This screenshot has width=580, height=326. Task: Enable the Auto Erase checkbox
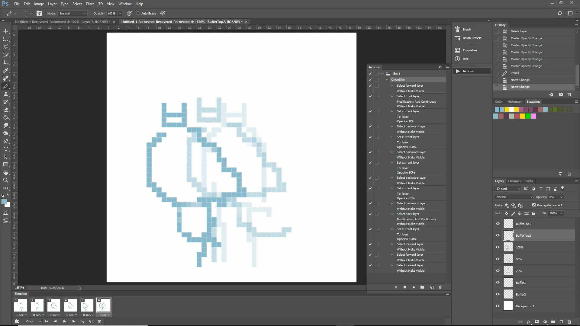click(138, 13)
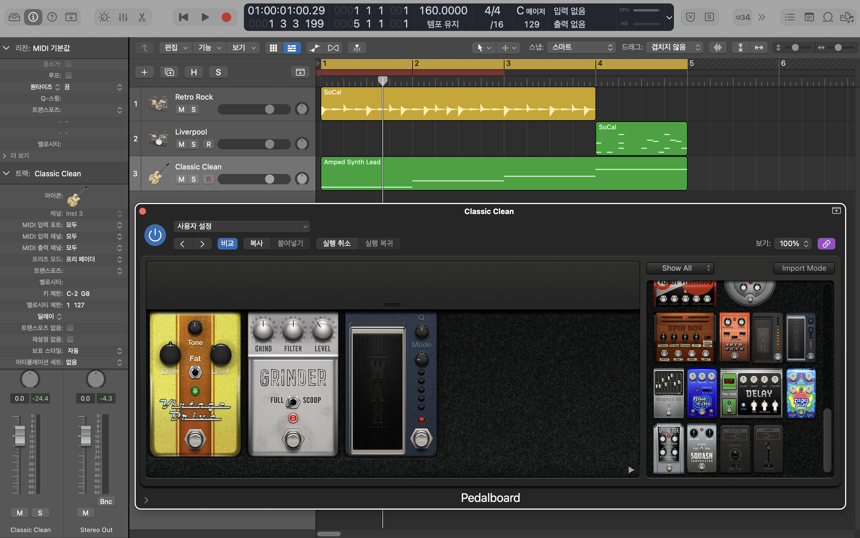Open the Library drawer icon

pos(14,17)
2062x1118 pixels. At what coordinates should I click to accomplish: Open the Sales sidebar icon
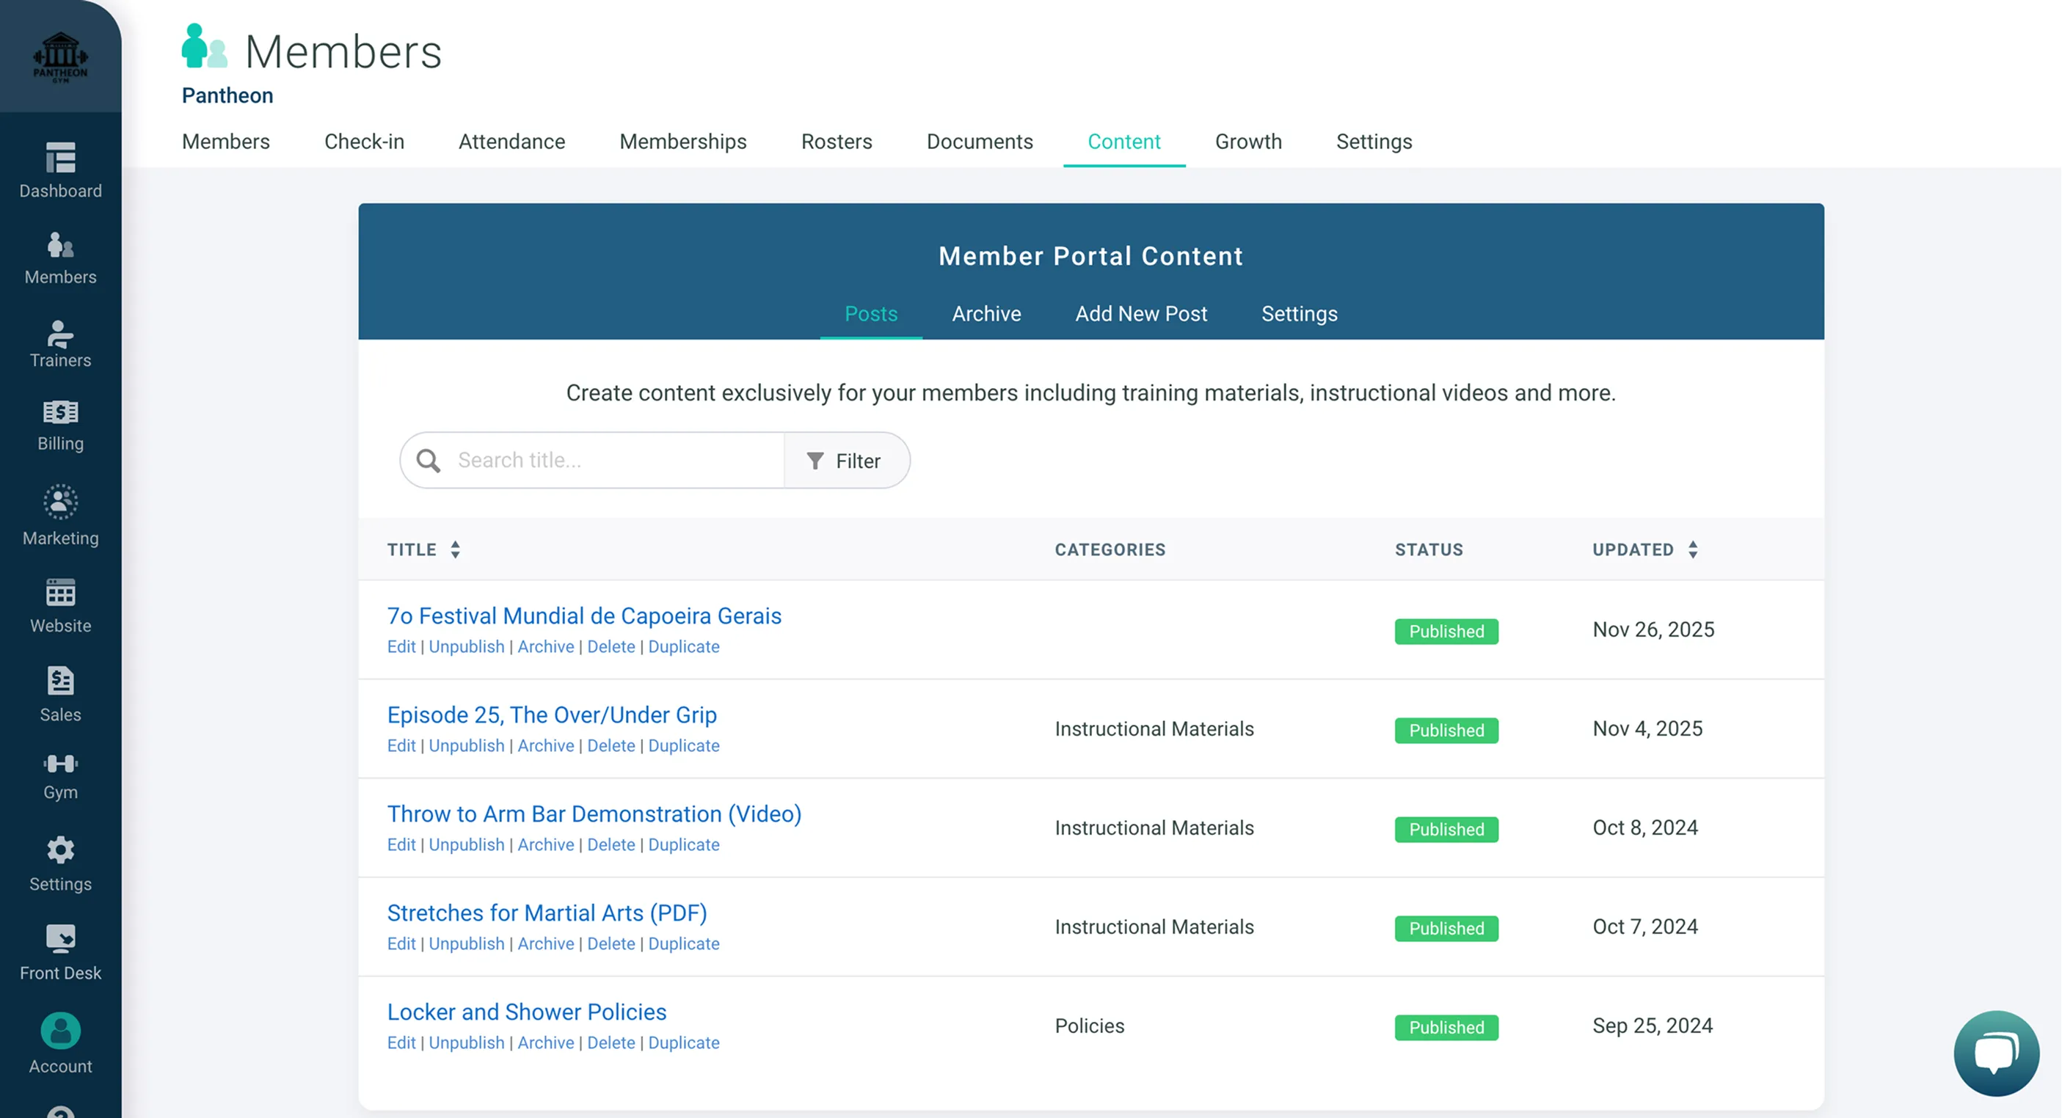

▶ [Task directions]:
All the material shown above is to be copied exactly, with no pictures carried over.

▶ [Exercise response]:
This screenshot has width=580, height=326. Task: Enable the Auto Erase checkbox
click(138, 13)
Open the Library drawer icon

pos(14,17)
2062x1118 pixels. At what coordinates should I click to accomplish: Open the Sales sidebar icon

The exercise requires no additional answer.